Work instructions:
In your transcription, keep every record exact and leave out the pictures.

Records to use:
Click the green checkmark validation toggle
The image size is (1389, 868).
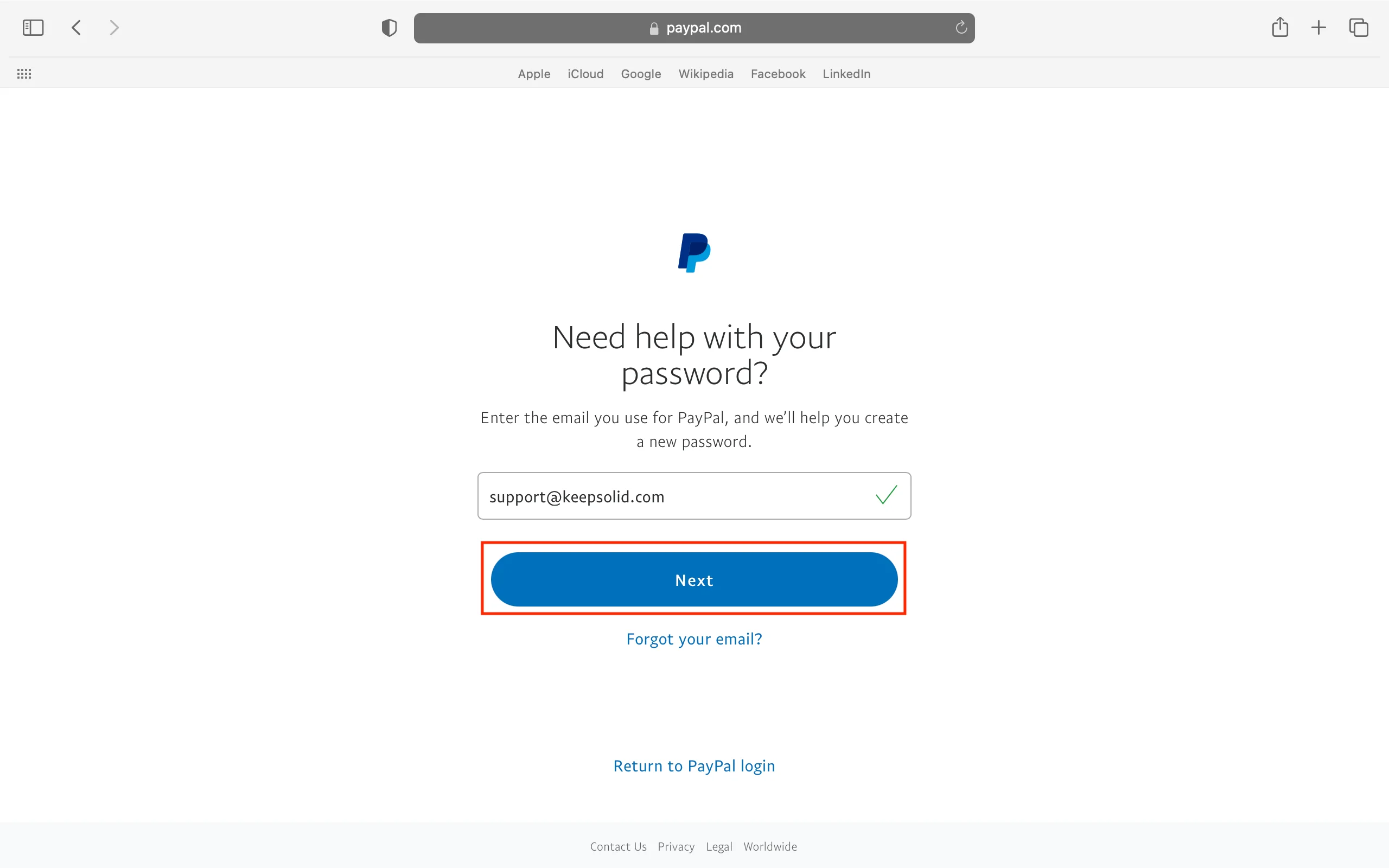click(885, 495)
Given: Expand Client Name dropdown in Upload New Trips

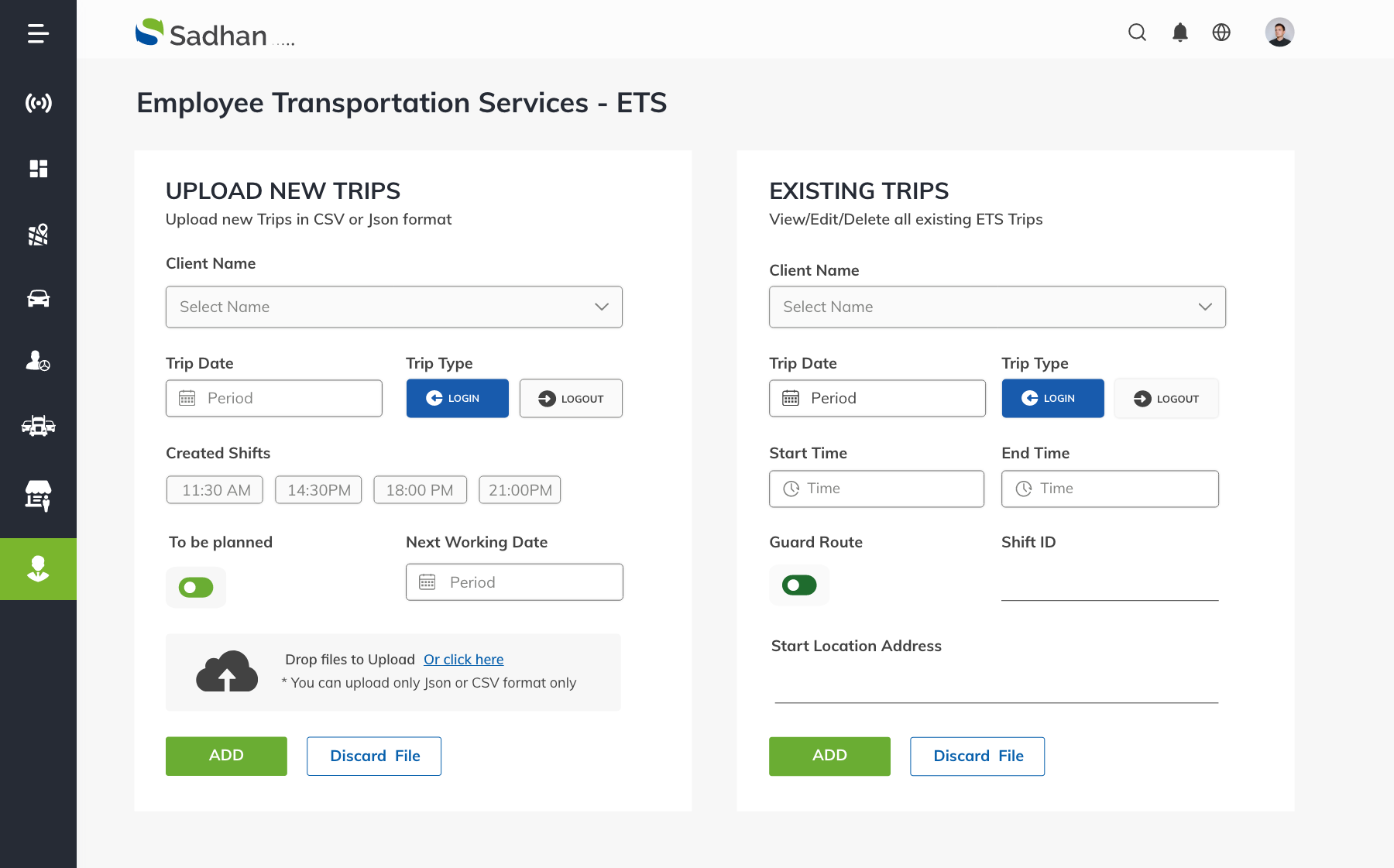Looking at the screenshot, I should point(393,307).
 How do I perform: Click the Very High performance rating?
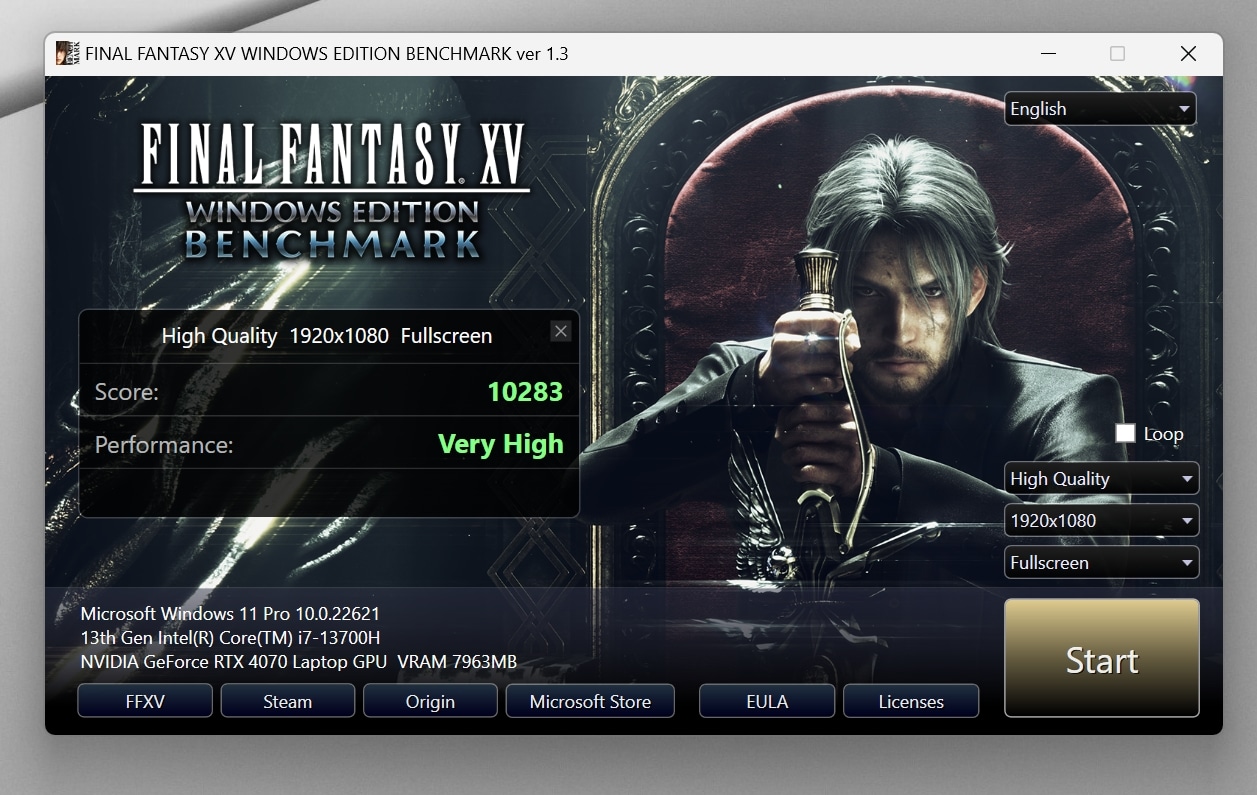[x=500, y=444]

Task response:
Click the green checkmark validation toggle
The image size is (1389, 868).
click(885, 495)
Given: Expand Client Name dropdown in Upload New Trips

Looking at the screenshot, I should point(393,307).
 How do I perform: Click the Very High performance rating?
[x=500, y=444]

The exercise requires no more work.